**Problem description:**
Copy exactly and only the lines running from the one that contains "You are a GUI" to the final line of the data below, without the pictures.

**Data items:**
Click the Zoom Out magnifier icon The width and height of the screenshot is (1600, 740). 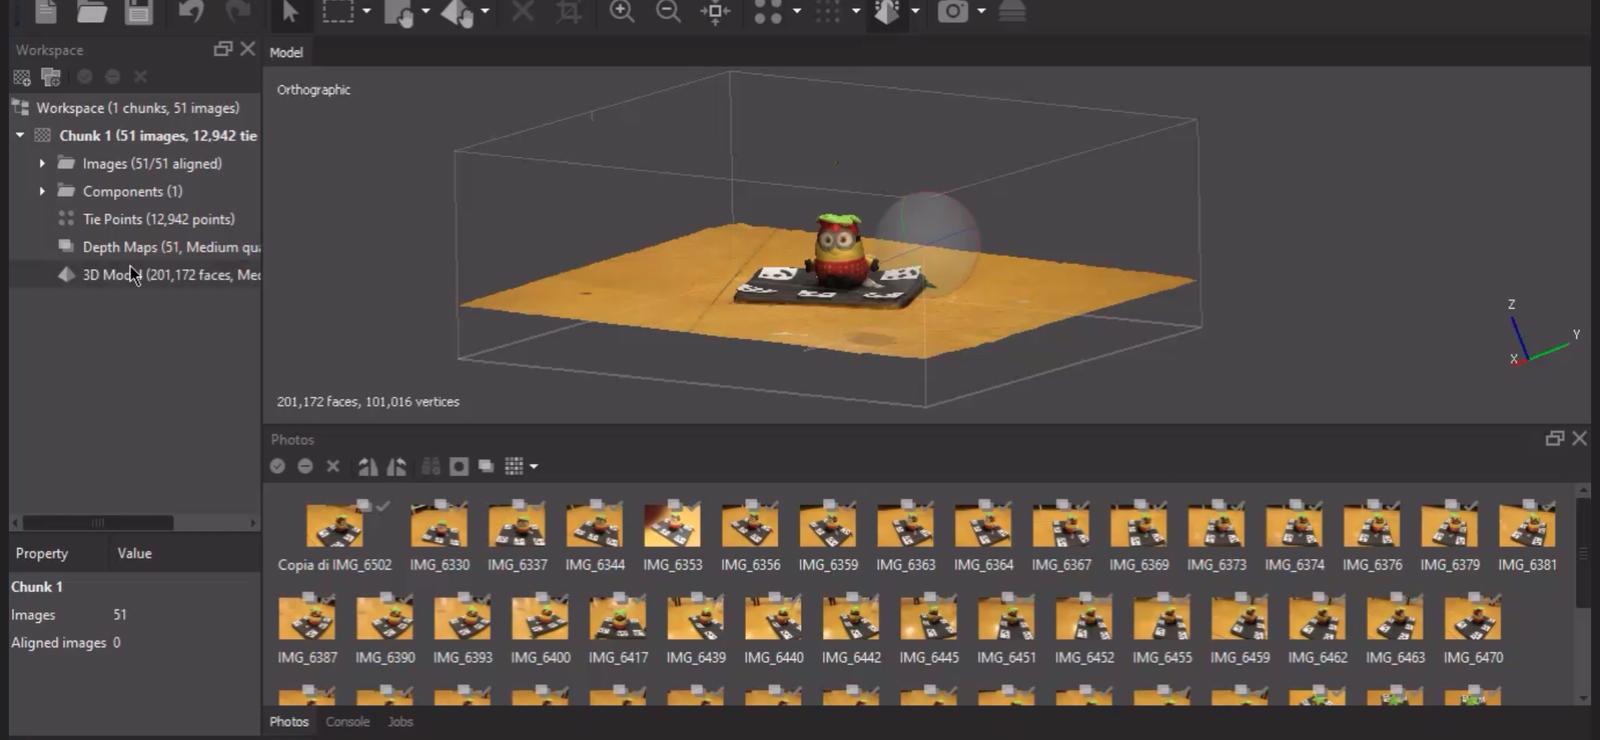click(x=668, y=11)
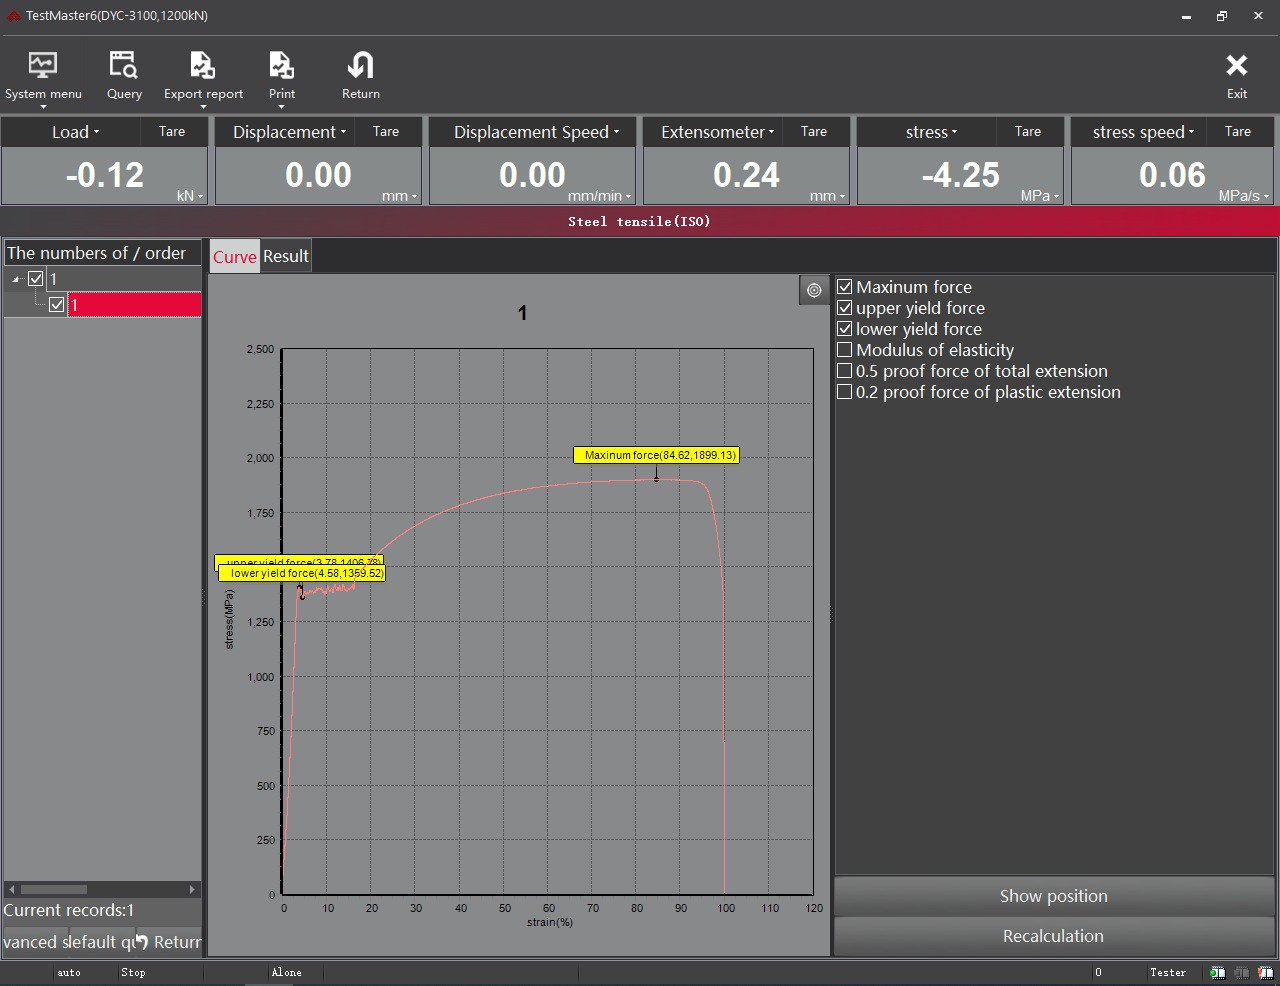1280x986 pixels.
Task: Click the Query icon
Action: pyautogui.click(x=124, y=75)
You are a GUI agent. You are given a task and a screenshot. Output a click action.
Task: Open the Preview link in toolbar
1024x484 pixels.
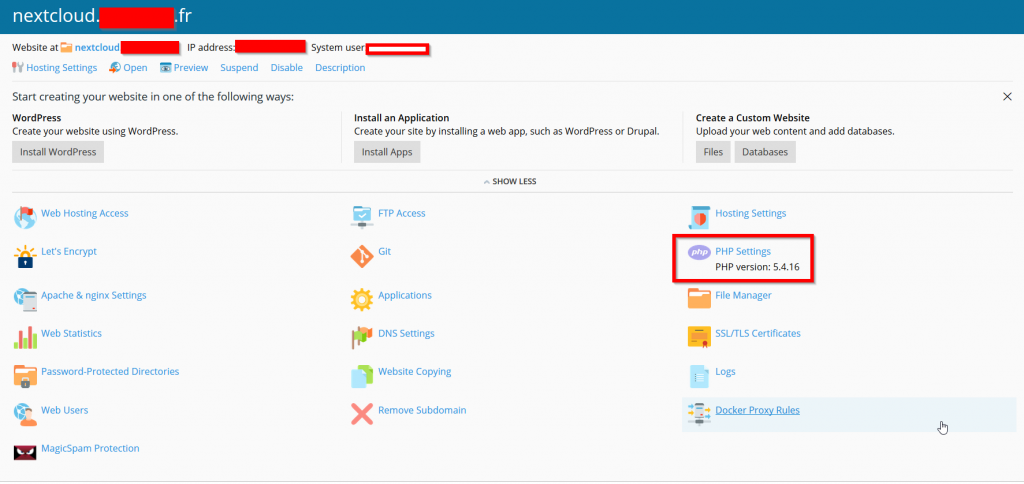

**Solution to this task:**
You are a GUI agent. You are given a task and a screenshot. Output a click action.
Task: Open the Preview link in toolbar
1024x484 pixels.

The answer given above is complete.